Fundamental Analysis
Fundamental analysis will be the study of financial data such as earnings, dividends and your money flow, which influence the pricing of securities. I use fundamental analysis to help you select securities for future price appreciation. Over time I have used many methods for measuring a company’s growth rate so as to predict its stock’s future price performance. I manipulate methods such as earnings growth and return on equity. I have discovered the methods usually are not always reliable or predictive.
Earning Growth
By way of example, corporate net profits are subject to vague bookkeeping practices such as depreciation, cash flow, inventory adjustment and reserves. These are subject to interpretation by accountants. Today as part of your, corporations are under increasing pressure to get over analyst’s earnings estimates which leads to more aggressive accounting interpretations. Some corporations take special “one time” write-offs on the balance sheet for such things as failed mergers or acquisitions, restructuring, unprofitable divisions, failed developing the site, etc. Many times these write-offs usually are not reflected being a continue earnings growth but show up being a footnote on a financial report. These “one time” write-offs occur with an increase of frequency than you may expect. Many companies that form the Dow Jones Industrial Average took such write-offs.
Return on Equity
One other indicator, which has been found is just not necessarily predictive of stock price appreciation, is return on equity (ROE). Conventional wisdom correlates a top return on equity with successful corporate management that is certainly maximizing shareholder value (the higher the ROE better).
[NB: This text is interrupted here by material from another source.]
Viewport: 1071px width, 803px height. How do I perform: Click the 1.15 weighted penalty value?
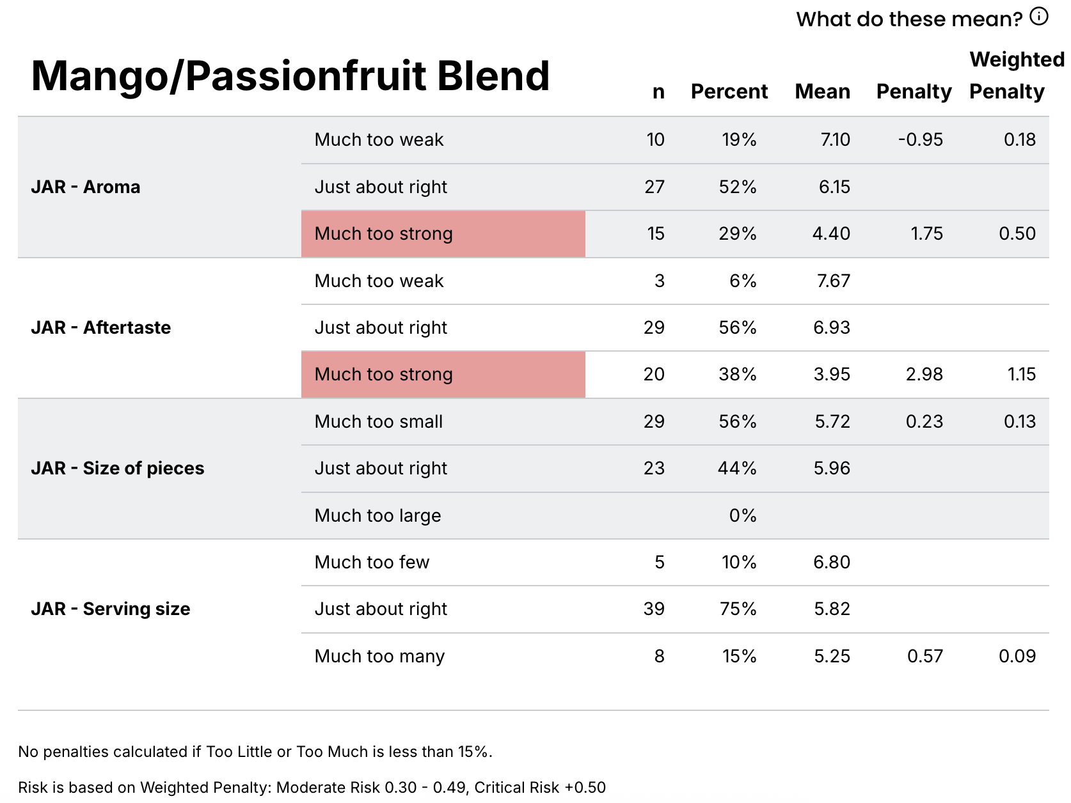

Which company is a bit more successful?
Coca-Cola (KO) with a Return on Equity of 46% or
Merrill Lynch (MER) with a Return on Equity of 18%
The solution is Merrill Lynch by any measure. But Coca-Cola features a better ROE. How are these claims possible?
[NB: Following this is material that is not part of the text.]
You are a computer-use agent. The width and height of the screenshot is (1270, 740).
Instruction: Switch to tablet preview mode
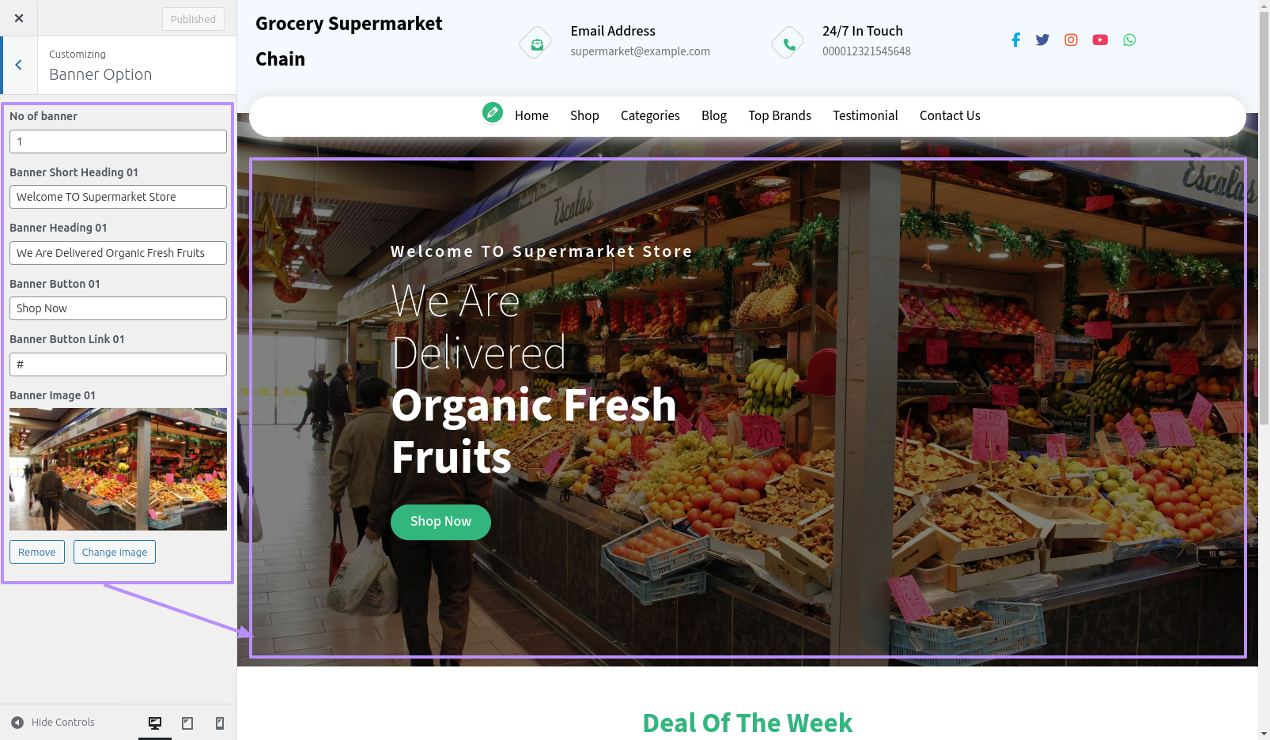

Return on equity is calculated by dividing a company’s net income by stockholder’s equity. Coca-Cola is indeed over valued what has stockholder’s equity is just add up to about 5% of the total market value of the company. The stockholder equity is indeed small that almost any amount of net income will create a favorable ROE.
Merrill Lynch conversely, has stockholder’s equity add up to 42% of the market value of the company and requires a greater net income figure to create a comparable ROE. My point is ROE will not compare apples to apples then is very little good relative indicator in comparing company performance.